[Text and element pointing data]
....

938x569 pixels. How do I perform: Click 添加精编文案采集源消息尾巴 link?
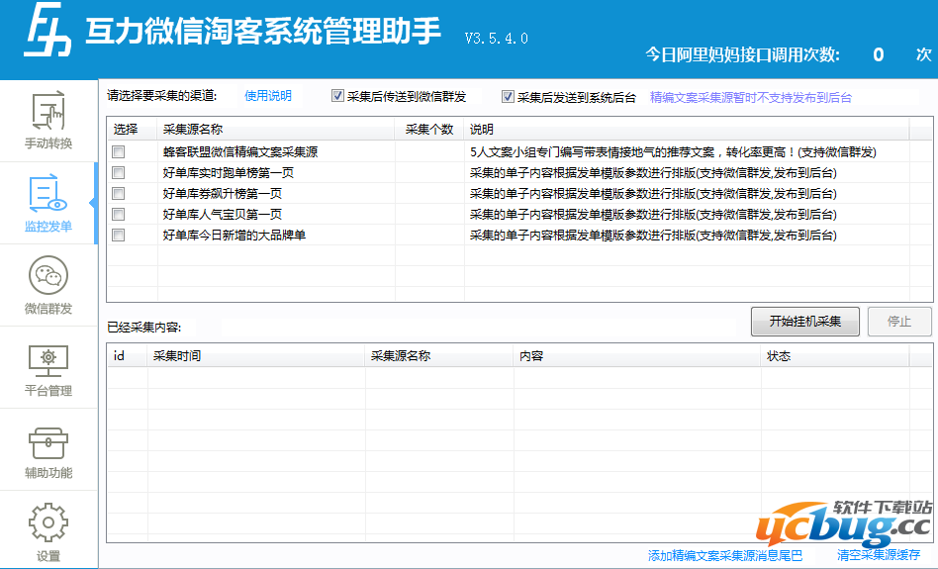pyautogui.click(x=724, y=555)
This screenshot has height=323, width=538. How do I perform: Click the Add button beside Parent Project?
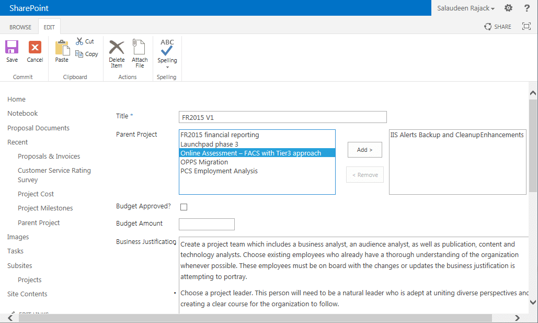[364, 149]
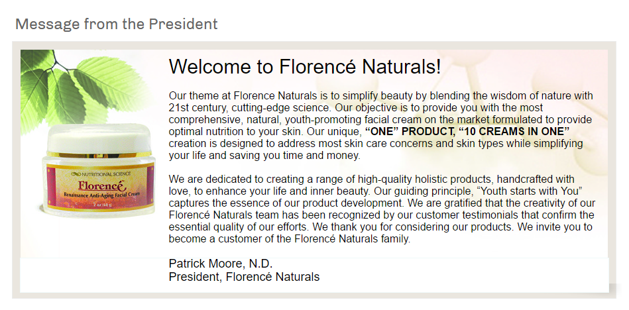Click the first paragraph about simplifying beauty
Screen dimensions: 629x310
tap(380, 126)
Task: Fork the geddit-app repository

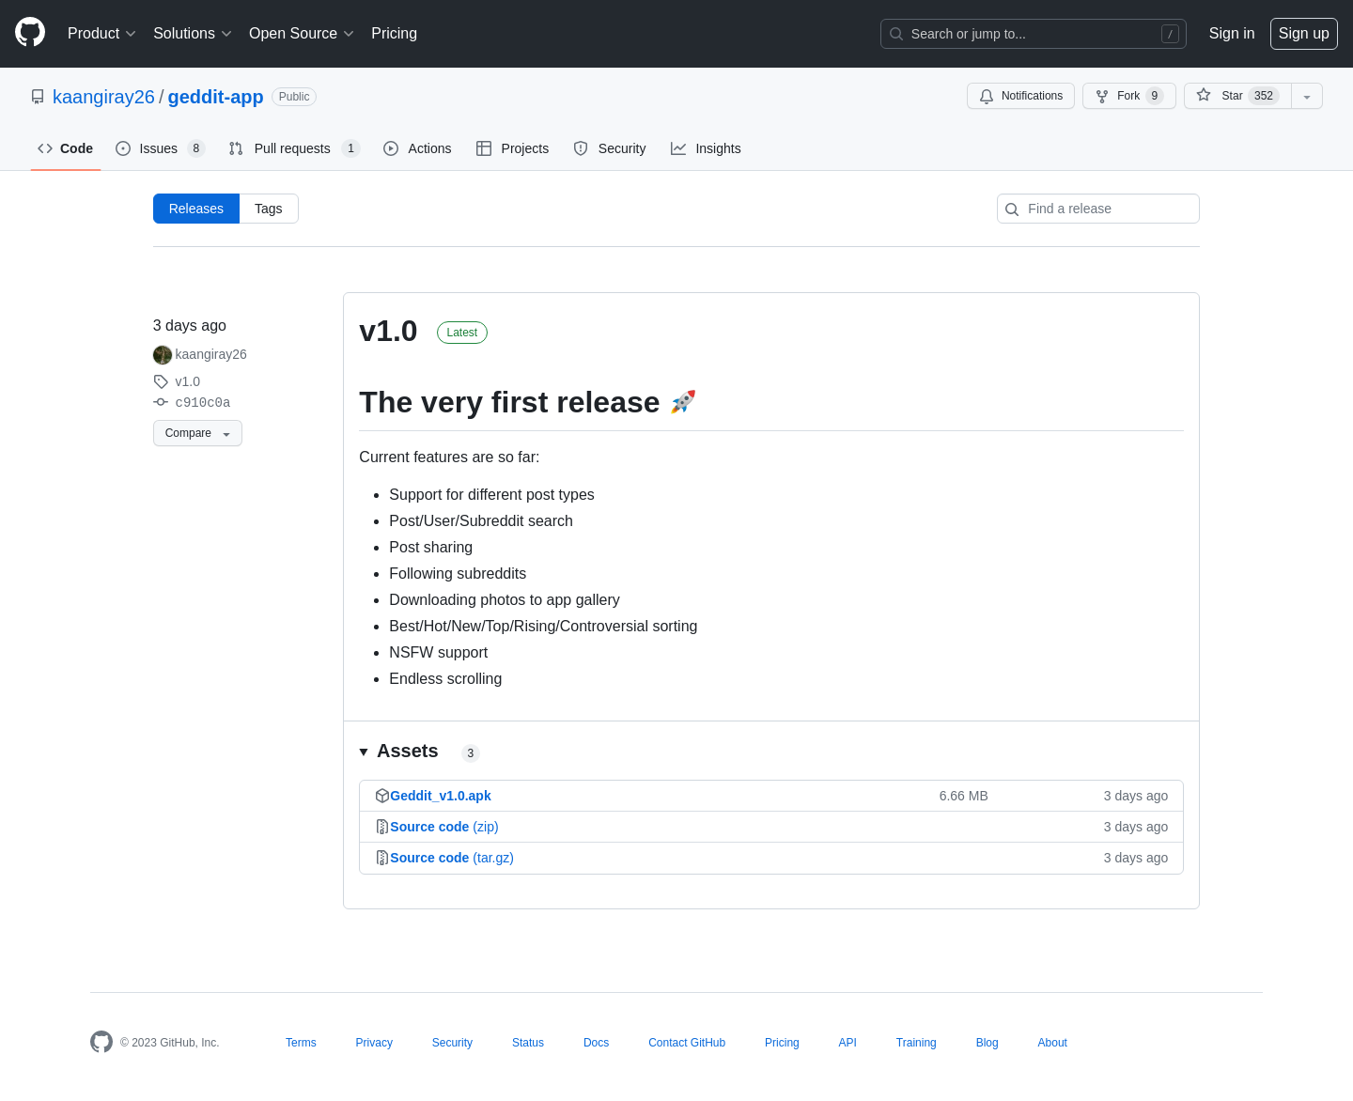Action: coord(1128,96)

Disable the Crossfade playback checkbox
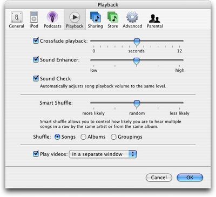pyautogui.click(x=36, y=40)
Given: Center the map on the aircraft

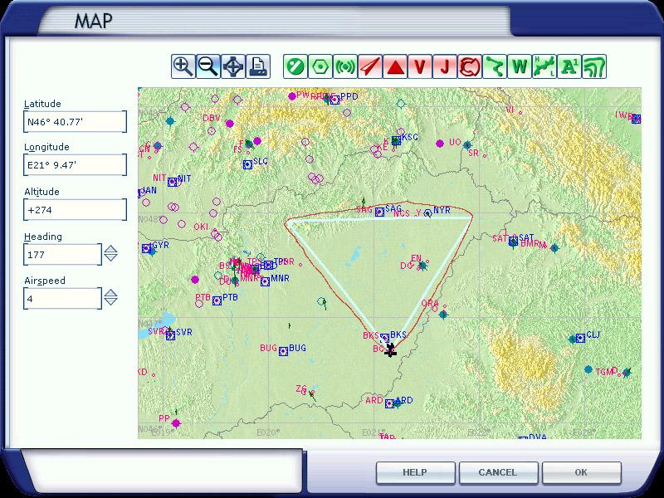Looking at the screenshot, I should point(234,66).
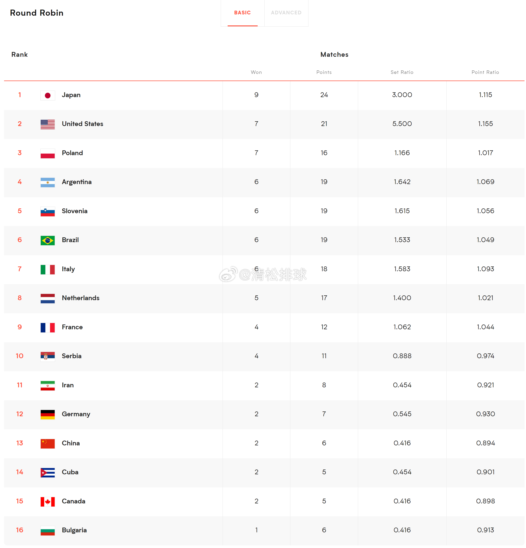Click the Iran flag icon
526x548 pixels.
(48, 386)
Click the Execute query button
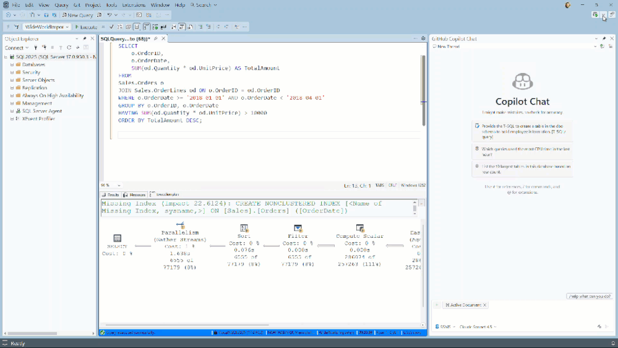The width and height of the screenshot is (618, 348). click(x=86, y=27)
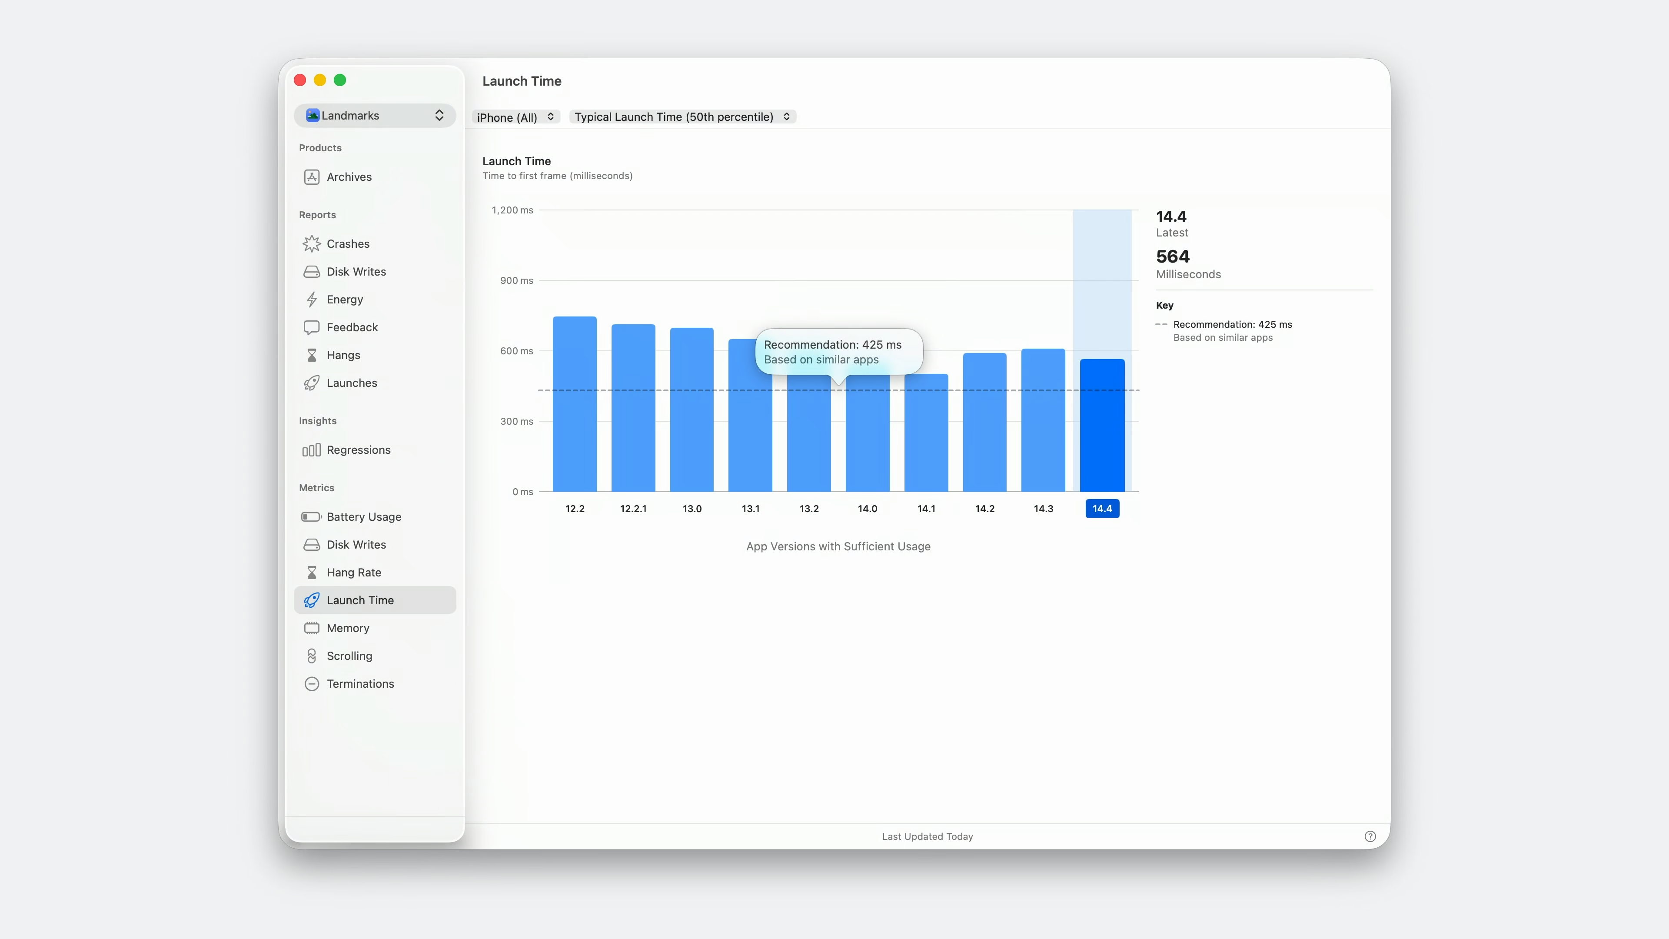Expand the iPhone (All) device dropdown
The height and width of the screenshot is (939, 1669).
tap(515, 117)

....

- **YOUR TASK**:
From the data above, pull out every line that contains the string "pixels" and copy each one as it appears.

- **SOLUTION BELOW**:
938x569 pixels. How do I perform: Click 添加精编文案采集源消息尾巴 link?
526x548 pixels.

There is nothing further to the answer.